微生物の食料となる水素、土星の衛星エンセラダスに
東京大学の関根康人准教授らは、土星の衛星エンセラダス(エンケラドス、エンケラドゥスとも称される)の岩石が、地球の岩石の主成分であるマントルのような組成ではなく、隕石に近いことを実験で明らかにし、10月28日に発表した。微生物の食料となる水素が豊富に発生している可能性がある。
エンセラダスは、直径約500kmの比較的小さな天体だが、地下海や熱水環境が現存する点で注目を集めている。南極付近の地表の割れ目から海水が間欠泉のように噴出しており、NASAのカッシーニ探査機の分析で、海水に塩分や二酸化炭素、有機物が含まれることも明らかになっている。
研究チームは、エンセラダスの海水中に含まれる「ナノシリカ粒子」に注目した。これは、高温の海水が岩石と触れ合うことで岩石に含まれていたシリカ(二酸化ケイ素)が水に溶け、急冷することで析出したと考えられる。そこで、地球の岩石の主成分であるマントルに似た組成の岩石と、隕石に似た組成の岩石の2種類の岩石に対して熱水環境での反応を実験した。その結果、マントルに似た組成の岩石からはナノシリカ粒子を生成できず、隕石に似た組成の岩石からのみ生成し得ることがわかった。
エンセラダスの岩石が隕石に近いということは、形成初期も含め岩石が一度も溶解していないことを示す。

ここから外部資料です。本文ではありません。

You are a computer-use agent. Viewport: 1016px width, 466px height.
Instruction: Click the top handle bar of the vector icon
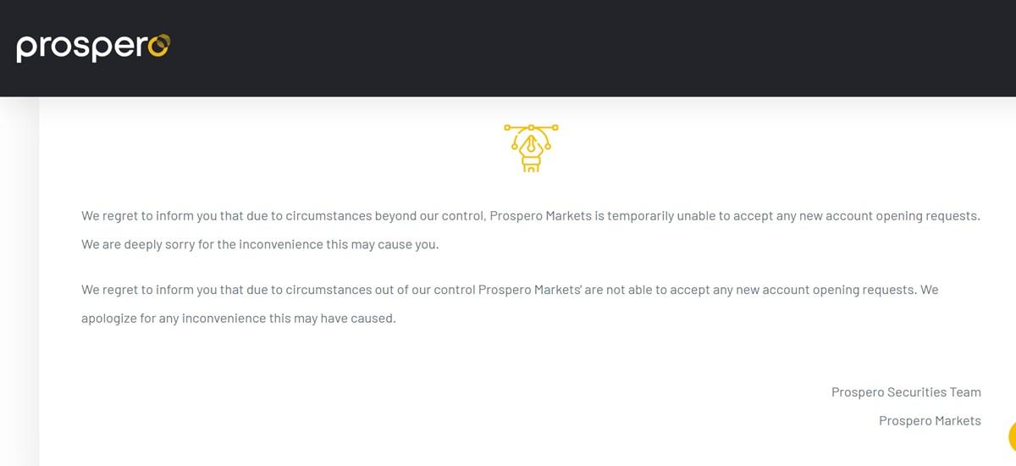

原始地球では岩石が溶解したことで、重い鉄の多くが惑星の中心に集まり金属コアを形成した。一方、エンセラダスは岩石が溶解していないため金属コアもできず、岩石中に鉄が多く存在すると考えられる。熱水環境で鉄が酸化されると、原始的な微生物の食料となり得る水素が豊富に発生する。このことは生命の生存に有利かもしれない。